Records
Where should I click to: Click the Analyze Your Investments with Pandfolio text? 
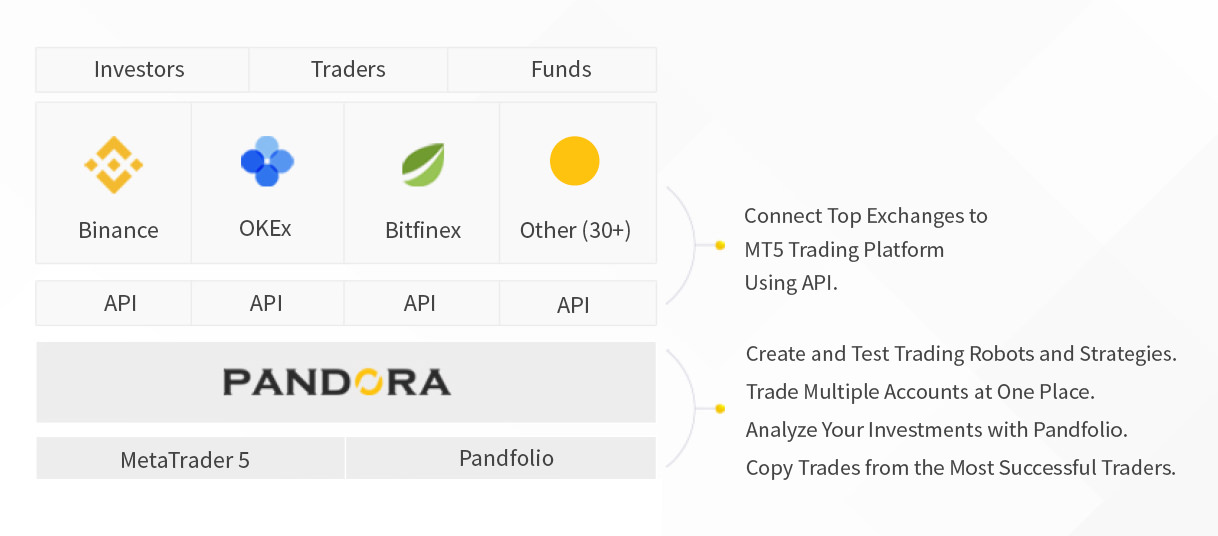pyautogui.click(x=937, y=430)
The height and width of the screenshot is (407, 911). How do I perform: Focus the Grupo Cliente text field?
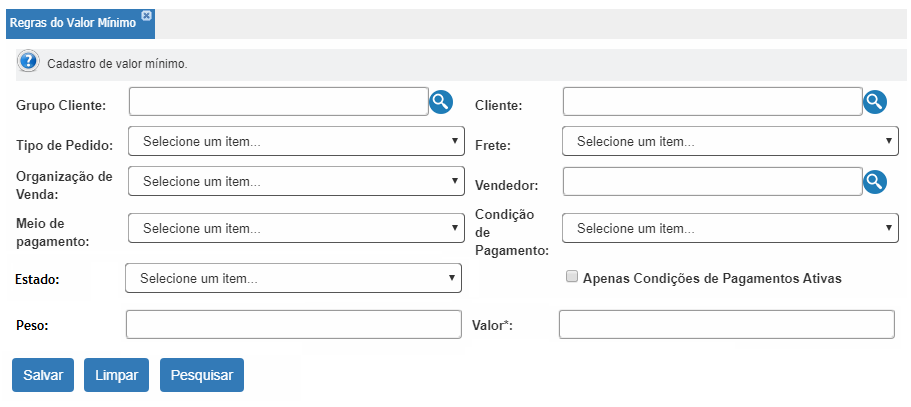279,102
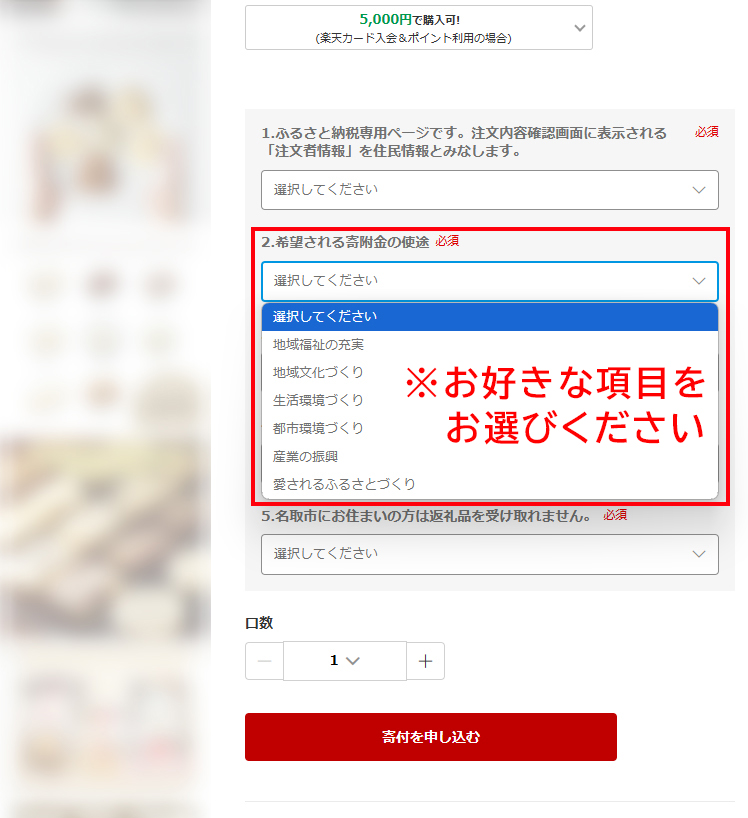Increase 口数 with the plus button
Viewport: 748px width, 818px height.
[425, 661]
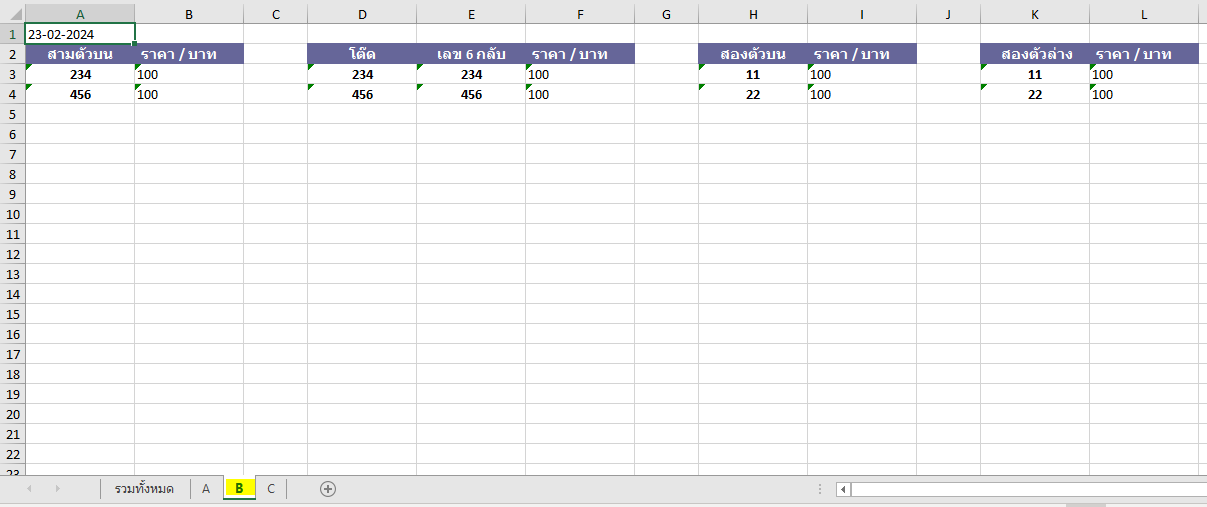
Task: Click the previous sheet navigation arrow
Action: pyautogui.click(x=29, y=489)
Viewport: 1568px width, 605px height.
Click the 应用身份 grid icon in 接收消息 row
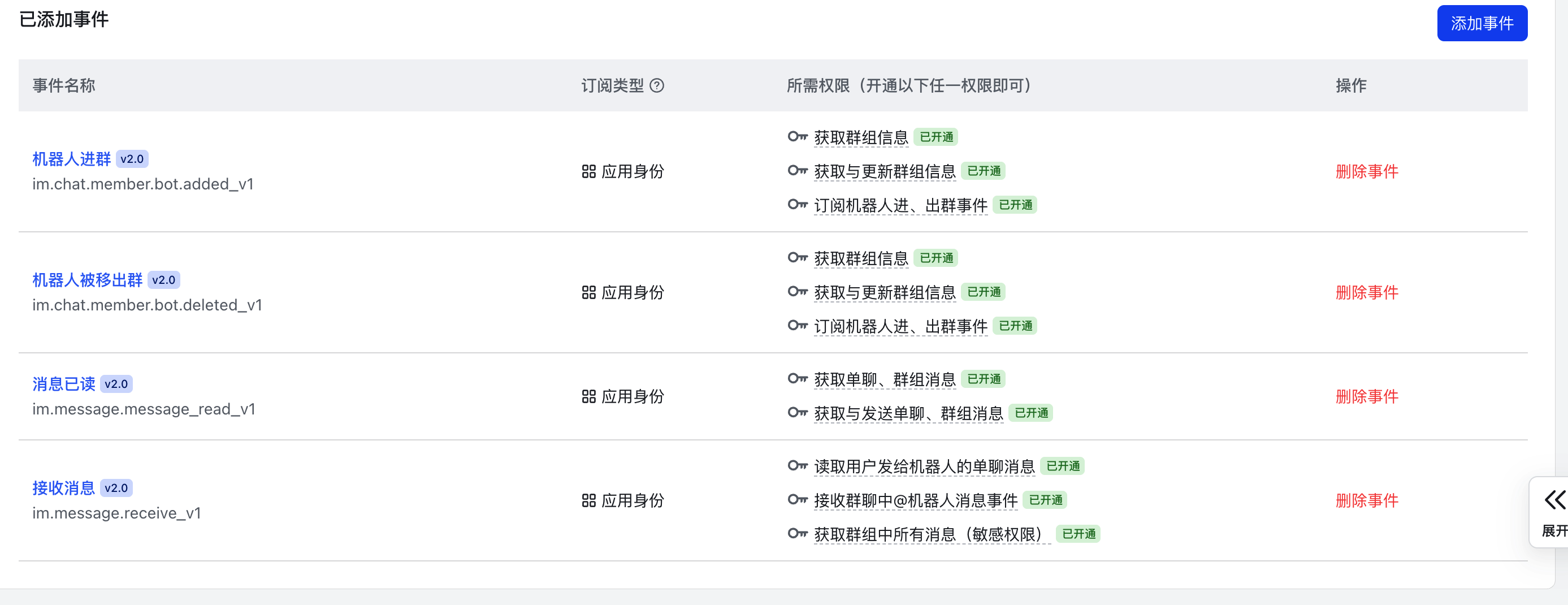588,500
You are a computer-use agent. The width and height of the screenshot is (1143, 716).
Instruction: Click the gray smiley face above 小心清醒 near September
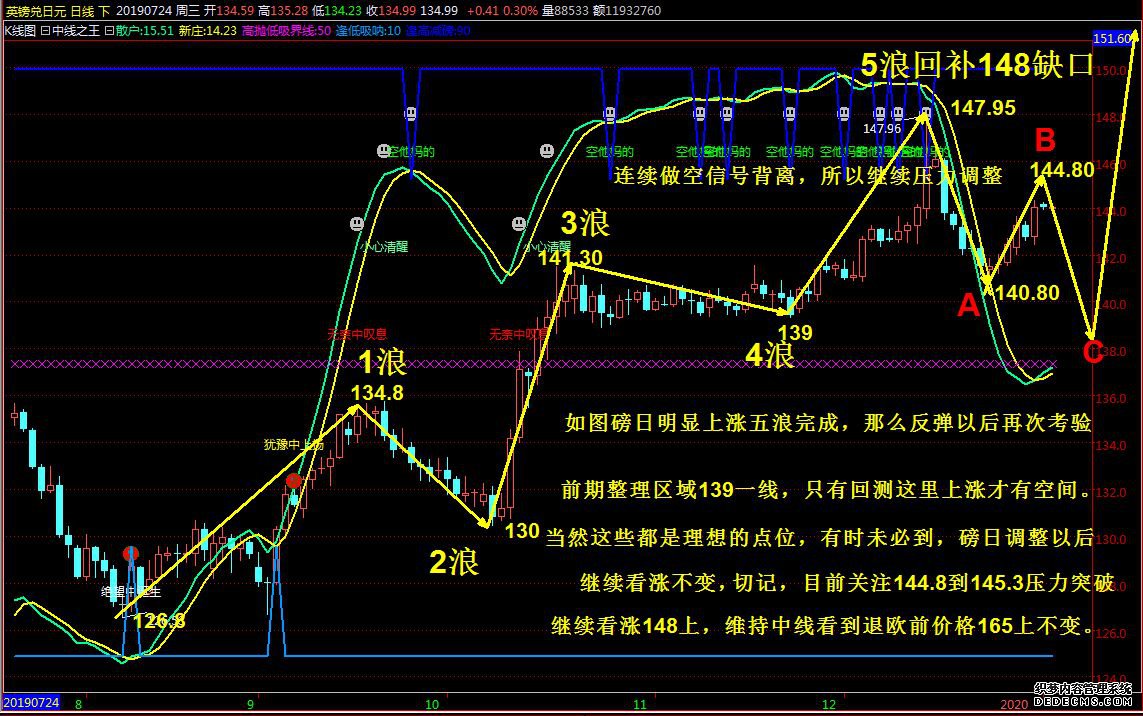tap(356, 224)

● **Written problem**: Please copy the data word for word, from the line containing "Viewport: 1568px width, 605px height." through the final line of the data, both included. Omit the pictures.

● **Correct result**:
Viewport: 1568px width, 605px height.
Click the 应用身份 grid icon in 接收消息 row
588,500
You are a computer-use agent. The width and height of the screenshot is (1143, 716).
Instruction: Click the gray smiley face above 小心清醒 near September
tap(356, 224)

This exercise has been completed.